▸ WHAT IS BEING ASKED
When you find the line with "Expand the Learn dropdown menu" among the records below, reproduce it and each line after it exactly, ending with the line with "The width and height of the screenshot is (687, 665).".
(Beginning of TASK INPUTS)
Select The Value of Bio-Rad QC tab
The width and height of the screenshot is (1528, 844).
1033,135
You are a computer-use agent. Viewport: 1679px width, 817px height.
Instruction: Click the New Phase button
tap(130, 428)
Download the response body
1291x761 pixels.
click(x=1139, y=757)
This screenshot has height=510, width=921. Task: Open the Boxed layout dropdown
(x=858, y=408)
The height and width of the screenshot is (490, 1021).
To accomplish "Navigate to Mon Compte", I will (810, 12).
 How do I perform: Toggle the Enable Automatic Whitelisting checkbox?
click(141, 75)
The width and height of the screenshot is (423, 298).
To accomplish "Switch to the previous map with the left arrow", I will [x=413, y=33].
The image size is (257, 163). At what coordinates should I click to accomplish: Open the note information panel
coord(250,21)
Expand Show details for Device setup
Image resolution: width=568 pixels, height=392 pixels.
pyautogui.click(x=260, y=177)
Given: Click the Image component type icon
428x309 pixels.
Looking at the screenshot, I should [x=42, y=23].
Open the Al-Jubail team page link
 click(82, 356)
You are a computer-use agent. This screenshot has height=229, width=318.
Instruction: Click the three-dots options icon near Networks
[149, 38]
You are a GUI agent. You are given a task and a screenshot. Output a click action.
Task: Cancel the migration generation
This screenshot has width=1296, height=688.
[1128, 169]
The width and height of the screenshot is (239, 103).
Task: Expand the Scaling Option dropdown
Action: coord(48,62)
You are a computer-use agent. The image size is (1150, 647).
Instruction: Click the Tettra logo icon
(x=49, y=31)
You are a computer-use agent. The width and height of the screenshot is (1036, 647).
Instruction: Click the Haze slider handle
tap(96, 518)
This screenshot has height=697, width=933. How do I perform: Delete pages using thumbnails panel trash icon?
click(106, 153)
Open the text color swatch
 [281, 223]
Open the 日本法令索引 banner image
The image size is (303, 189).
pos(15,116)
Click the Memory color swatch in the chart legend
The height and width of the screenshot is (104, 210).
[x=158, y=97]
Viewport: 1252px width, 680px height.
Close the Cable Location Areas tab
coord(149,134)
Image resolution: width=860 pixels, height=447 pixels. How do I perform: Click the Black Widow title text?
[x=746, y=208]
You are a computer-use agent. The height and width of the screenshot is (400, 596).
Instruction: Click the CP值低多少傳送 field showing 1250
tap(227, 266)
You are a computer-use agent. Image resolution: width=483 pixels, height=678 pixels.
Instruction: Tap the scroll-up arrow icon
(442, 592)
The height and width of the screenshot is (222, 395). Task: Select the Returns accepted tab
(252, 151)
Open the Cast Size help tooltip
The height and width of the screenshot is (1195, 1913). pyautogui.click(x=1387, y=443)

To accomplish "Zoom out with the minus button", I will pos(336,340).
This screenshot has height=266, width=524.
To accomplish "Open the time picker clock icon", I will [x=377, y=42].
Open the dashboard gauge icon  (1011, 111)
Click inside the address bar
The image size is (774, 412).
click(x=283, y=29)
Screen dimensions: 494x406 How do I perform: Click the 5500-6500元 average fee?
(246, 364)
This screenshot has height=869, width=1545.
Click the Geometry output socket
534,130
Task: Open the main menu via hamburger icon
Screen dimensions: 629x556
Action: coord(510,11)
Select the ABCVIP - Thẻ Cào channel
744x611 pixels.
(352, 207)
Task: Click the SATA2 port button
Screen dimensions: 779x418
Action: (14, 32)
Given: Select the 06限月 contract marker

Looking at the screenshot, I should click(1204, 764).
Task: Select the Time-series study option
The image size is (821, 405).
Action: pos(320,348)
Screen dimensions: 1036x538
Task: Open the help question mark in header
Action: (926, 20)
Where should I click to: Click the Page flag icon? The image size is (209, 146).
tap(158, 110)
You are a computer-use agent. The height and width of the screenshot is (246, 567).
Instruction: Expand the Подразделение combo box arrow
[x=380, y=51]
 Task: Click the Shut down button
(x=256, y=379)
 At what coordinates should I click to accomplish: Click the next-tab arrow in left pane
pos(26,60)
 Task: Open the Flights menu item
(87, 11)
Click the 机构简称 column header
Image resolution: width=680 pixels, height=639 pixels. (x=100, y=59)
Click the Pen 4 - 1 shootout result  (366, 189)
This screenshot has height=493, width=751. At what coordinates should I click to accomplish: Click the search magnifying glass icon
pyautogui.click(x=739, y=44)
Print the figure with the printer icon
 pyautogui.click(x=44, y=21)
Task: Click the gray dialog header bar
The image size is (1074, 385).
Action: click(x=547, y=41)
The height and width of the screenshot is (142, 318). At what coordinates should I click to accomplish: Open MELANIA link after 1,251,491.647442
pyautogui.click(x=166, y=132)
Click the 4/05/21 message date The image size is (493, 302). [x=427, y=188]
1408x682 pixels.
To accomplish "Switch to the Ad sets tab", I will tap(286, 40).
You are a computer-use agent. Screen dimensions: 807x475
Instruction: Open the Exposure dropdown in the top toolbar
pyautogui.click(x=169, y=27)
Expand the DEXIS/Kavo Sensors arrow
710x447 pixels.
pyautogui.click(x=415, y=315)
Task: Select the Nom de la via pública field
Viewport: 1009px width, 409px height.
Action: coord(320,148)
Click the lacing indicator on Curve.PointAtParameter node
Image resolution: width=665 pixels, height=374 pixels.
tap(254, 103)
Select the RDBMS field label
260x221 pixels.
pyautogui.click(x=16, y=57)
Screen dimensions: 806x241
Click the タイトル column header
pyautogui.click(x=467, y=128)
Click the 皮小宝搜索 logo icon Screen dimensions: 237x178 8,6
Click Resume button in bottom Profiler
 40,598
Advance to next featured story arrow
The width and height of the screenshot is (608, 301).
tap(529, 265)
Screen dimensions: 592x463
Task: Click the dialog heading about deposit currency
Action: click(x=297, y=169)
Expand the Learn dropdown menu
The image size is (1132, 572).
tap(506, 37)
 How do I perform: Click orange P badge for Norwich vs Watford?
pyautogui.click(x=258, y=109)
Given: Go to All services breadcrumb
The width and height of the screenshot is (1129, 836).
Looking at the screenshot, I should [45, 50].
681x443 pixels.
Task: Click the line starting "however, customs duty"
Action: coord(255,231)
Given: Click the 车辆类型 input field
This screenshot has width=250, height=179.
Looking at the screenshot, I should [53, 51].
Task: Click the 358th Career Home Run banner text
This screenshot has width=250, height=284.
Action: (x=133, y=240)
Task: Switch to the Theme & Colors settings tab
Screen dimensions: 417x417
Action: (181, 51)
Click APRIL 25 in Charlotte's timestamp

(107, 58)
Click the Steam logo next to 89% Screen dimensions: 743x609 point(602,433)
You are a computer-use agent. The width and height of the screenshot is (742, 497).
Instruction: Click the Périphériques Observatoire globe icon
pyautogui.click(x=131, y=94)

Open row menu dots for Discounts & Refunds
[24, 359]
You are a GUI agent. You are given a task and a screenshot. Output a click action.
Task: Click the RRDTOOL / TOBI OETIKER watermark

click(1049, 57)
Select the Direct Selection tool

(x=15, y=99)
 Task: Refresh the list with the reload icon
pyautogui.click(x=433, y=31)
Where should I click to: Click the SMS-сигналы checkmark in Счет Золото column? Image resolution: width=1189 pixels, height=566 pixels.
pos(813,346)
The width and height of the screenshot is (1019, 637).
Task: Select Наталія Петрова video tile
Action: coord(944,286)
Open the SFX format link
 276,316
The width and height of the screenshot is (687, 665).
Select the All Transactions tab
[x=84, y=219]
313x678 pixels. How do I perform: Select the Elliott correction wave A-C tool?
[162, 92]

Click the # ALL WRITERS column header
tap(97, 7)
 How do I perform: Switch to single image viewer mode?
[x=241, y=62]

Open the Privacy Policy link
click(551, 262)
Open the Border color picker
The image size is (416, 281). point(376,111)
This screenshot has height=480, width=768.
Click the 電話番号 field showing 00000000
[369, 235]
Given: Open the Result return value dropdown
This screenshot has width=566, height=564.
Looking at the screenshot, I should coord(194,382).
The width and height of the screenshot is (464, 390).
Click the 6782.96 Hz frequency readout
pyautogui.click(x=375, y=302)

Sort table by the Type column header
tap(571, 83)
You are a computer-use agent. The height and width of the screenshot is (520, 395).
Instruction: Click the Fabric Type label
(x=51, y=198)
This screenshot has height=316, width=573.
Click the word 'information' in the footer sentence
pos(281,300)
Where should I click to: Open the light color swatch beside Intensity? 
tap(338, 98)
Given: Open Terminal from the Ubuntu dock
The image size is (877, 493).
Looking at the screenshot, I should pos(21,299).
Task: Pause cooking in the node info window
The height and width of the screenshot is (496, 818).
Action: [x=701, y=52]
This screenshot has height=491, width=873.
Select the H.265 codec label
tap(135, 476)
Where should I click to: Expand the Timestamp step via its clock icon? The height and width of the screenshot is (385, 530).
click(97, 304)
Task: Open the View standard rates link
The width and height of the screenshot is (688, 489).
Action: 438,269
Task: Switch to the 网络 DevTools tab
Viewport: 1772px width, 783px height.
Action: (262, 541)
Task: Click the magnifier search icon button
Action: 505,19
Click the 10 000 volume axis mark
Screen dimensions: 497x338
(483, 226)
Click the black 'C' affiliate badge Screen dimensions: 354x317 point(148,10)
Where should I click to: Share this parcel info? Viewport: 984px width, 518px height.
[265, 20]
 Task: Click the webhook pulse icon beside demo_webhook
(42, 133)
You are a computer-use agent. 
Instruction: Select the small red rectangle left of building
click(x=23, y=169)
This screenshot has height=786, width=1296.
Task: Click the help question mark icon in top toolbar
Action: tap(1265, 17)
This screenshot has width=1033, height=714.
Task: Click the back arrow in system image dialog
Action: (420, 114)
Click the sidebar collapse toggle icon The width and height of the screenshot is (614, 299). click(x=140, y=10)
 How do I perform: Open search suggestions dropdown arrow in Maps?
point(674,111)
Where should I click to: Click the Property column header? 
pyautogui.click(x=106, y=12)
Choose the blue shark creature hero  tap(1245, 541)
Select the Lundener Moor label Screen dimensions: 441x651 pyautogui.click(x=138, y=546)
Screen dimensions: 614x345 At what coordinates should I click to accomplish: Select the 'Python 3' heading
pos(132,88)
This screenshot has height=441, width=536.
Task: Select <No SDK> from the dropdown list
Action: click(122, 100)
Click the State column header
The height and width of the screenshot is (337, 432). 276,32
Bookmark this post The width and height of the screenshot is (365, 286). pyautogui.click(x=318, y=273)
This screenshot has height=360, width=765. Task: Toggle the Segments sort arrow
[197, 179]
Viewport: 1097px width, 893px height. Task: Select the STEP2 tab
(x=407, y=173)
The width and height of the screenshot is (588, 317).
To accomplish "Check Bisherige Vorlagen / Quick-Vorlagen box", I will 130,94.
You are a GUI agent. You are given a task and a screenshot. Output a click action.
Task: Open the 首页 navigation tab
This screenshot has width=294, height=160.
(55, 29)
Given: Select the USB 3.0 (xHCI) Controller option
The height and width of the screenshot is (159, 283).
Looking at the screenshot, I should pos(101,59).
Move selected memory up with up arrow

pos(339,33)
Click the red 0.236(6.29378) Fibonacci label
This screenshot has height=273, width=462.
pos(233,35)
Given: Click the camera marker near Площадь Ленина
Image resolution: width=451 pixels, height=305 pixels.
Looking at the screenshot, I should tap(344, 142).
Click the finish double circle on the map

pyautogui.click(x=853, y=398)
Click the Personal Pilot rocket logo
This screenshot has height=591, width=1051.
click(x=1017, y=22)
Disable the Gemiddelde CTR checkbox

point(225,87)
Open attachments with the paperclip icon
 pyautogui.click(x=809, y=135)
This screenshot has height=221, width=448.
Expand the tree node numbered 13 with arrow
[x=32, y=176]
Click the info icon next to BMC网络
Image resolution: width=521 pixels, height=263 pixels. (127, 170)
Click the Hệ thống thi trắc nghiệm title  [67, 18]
(End of TASK INPUTS)
▸ EXPECTED ANSWER
Expand the Learn dropdown menu
The image size is (1132, 572).
tap(506, 37)
 How do I perform: Click orange P badge for Norwich vs Watford?
pyautogui.click(x=258, y=109)
Given: Go to All services breadcrumb
The width and height of the screenshot is (1129, 836).
Looking at the screenshot, I should [45, 50].
681x443 pixels.
Task: Click the line starting "however, customs duty"
Action: coord(255,231)
Given: Click the 车辆类型 input field
This screenshot has width=250, height=179.
Looking at the screenshot, I should [53, 51].
Task: Click the 358th Career Home Run banner text
This screenshot has width=250, height=284.
Action: (x=133, y=240)
Task: Switch to the Theme & Colors settings tab
Screen dimensions: 417x417
Action: (181, 51)
Click APRIL 25 in Charlotte's timestamp

(107, 58)
Click the Steam logo next to 89% Screen dimensions: 743x609 point(602,433)
You are a computer-use agent. The width and height of the screenshot is (742, 497).
Instruction: Click the Périphériques Observatoire globe icon
pyautogui.click(x=131, y=94)

Open row menu dots for Discounts & Refunds
[24, 359]
You are a GUI agent. You are given a task and a screenshot. Output a click action.
Task: Click the RRDTOOL / TOBI OETIKER watermark

click(1049, 57)
Select the Direct Selection tool

(x=15, y=99)
 Task: Refresh the list with the reload icon
pyautogui.click(x=433, y=31)
Where should I click to: Click the SMS-сигналы checkmark in Счет Золото column? Image resolution: width=1189 pixels, height=566 pixels.
pos(813,346)
The width and height of the screenshot is (1019, 637).
Task: Select Наталія Петрова video tile
Action: coord(944,286)
Open the SFX format link
 276,316
The width and height of the screenshot is (687, 665).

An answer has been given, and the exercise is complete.